- Theatrical release poster
- Directed by: Arun Varma
- Written by: Bobby-Sanjay
- Produced by: Listin Stephen
- Starring: Nivin Pauly; Sangeeth Prathap; Lijomol Jose; Abhimanyu Shammi Thilakan;
- Cinematography: Faiz Siddik
- Edited by: Shyjith Kumaran
- Music by: Sam C. S.
- Production company: Magic Frames
- Distributed by: Magic Frames
- Release date: 23 January 2026;
- Running time: 124 minutes
- Country: India
- Language: Malayalam
- Box office: est. ₹5 crore

= Baby Girl (film) =

2026 Indian Malayalam-language thriller film

Baby Girl is a 2026 Indian Malayalam-language medical thriller film directed by Arun Varma and written by the screenwriter duo Bobby–Sanjay. The film is produced by Listin Stephen under the banner of Magic Frames. It stars Nivin Pauly, Sangeeth Prathap, Lijomol Jose, Abhimanyu Shammi Thilakan, Aditi Ravi, Azees Nedumangad, and Aswanth Lal.

This film was released on 23 January 2026.

== Plot ==
The story is set mainly in a hospital in Thiruvananthapuram, Kerala, where a three-day-old baby girl goes missing from the maternity ward under baffling circumstances.
Sanal Mathew (played by Nivin Pauly) is a hospital attendant who arrives late for his shift on the day the infant vanishes.
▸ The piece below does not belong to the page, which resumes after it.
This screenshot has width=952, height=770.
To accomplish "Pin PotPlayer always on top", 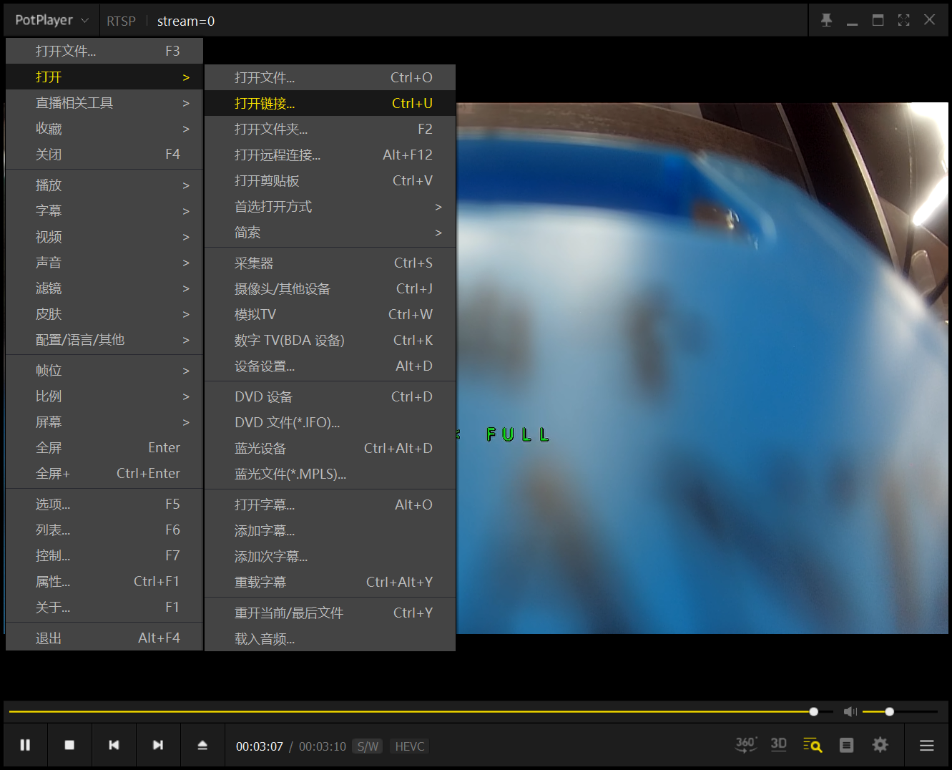I will [x=826, y=19].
Because of his lateness and his presence at the scene, he immediately comes under suspicion from the police and hospital authorities.
As the investigation unfolds, tension rises and suspicion spreads. Sanal, desperate to clear his name, starts his own search for the missing child, digging deeper into the case and uncovering hidden secrets and unexpected truths within the hospital environment.
The narrative explores how pressure, fear, and suspicion affect everyone involved — from staff to family members — and raises questions about innocence, guilt, and responsibility.
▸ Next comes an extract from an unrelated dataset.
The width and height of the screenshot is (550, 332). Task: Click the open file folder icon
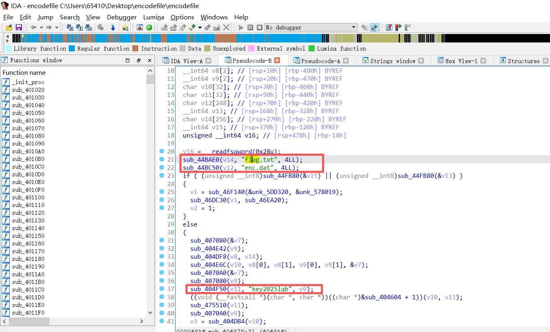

The film plays out as a high-stakes mystery thriller, with much of the action and revelations occurring within a short span of time, keeping the audience on edge as the truth behind the baby’s disappearance slowly comes to light.

== Production ==

=== Development ===
In January 2025, Baby Girl was officially announced with Nivin Pauly in the lead role, marking his reunion with writers Bobby–Sanjay after Kayamkulam Kochunni. The film is the second directorial of Arun Varma after Garudan.

=== Casting ===
In April 2025, the makers announced that Nivin Pauly had replaced Kunchacko Boban as the lead actor due to scheduling conflicts. The decision was taken shortly before the commencement of filming and was officially confirmed by multiple publications.

=== Filming ===
Principal photography for Baby Girl began in April 2025 in Thiruvananthapuram. Nivin Pauly joined the sets during the second schedule of filming, which took place later that month. The shooting was completed after multiple schedules across Kerala, with reports confirming the wrap-up in late 2025.

=== Marketing ===
The first look and motion poster of Baby Girl were unveiled during the Onam festival. The promotional material introduced Nivin Pauly’s character, Sanal Mathew, and suggested a dark, suspense-driven narrative.

== Soundtrack ==
The music of the film is composed by Sam C. S.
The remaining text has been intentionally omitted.